Want to see HPCC Systems in action?
Check out these interactive demos on the key features and components within the HPCC Systems platform.
Data profiling is a key step in data analysis for data integration when a new data file needs to be processed. This demo shows capabilities of the ECL language for use in data analysis and profiling of raw data. This demo allows the user to cut/paste a .csv (comma separated variable) formatted data file into a query window and receive a data profiling report as output, plus an ECL record definition that could be used with the data file. The report includes essential information for each field including cardinality, record counts by length of field, record counts by number of word tokens in the field, record counts by character appearing in the field values, record counts for the top patterns, and record counts for the most frequent values. Analyzing this report can quickly help determine if there are any anomalies, invalid values, or other problems with the data.
- Data profiling can be accomplished easily using the ECL language as a data analysis tool.
- Application code can be developed on a Thor cluster and then deployed to Roxie to provide a useful online service.
- The ECL language supports a flexible data model as shown by the child datasets in the data profiling output dataset/report. ECL can operate on data in any format, structured or unstructured.
This entire demo is built end to end using HPCC Systems. The ETL prep and data delivery queries are all coded in ECL. The search results are delivered by leveraging a ranking algorithm. The demo shows the capabilities of Roxie queries to deliver data in the format and shape which make integrating Web network visualizations like Sigma.js easy. The efforts made into building this demo include a simple example of processing XML, parsing links from Wikipedia Pages using PARSE, calculating Google Page Rank in ECL, and creating Roxie queries for integrating visualization and rapid delivery of indexes.
- Inbound Only links are calculated by searching all 16 million Wikipedia pages to find which pages point at a particular page and then match that against the outbound links to get the links that are not reciprocated.
- The Ranked Search queries search strings that starts with the text entered and returns a result of matching pages ordered by highest ranking page first.
- Graph Visualization using Sigma.js to natively handle GEXF graph XML output along with ECL queries visually demonstrate the page rank of Wikipedia pages.
||Cancer Rate Demo
The data for the examples was taken from http://seer.cancer.gov/.
Surveillance, Epidemiology, and End Results (SEER) Program of the National Cancer Institute works to provide information on cancer statistics.
The SEER research data includes SEER incidence and population data associated by age, sex, race, year of diagnosis, and geographic areas (including SEER registry and county).
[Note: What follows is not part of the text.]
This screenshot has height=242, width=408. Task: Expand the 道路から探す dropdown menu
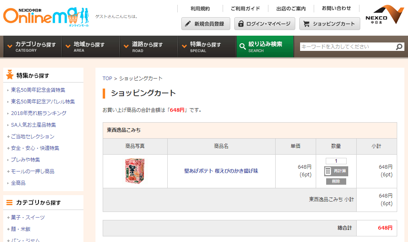coord(149,46)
SEER collects data on cancer cases from various locations and sources throughout the United States. Data collection began in 1973 with a limited amount of registries and it continues to expand to include even more areas and demographics today.
About the Demo:
As an initial demo, the SEER data was cleaned and analyzed using the HPCC Systems platform to derive a set of useful reports. The next goal is to perform predictive analytics using the HPCC Systems platform Machine Learning capabilities.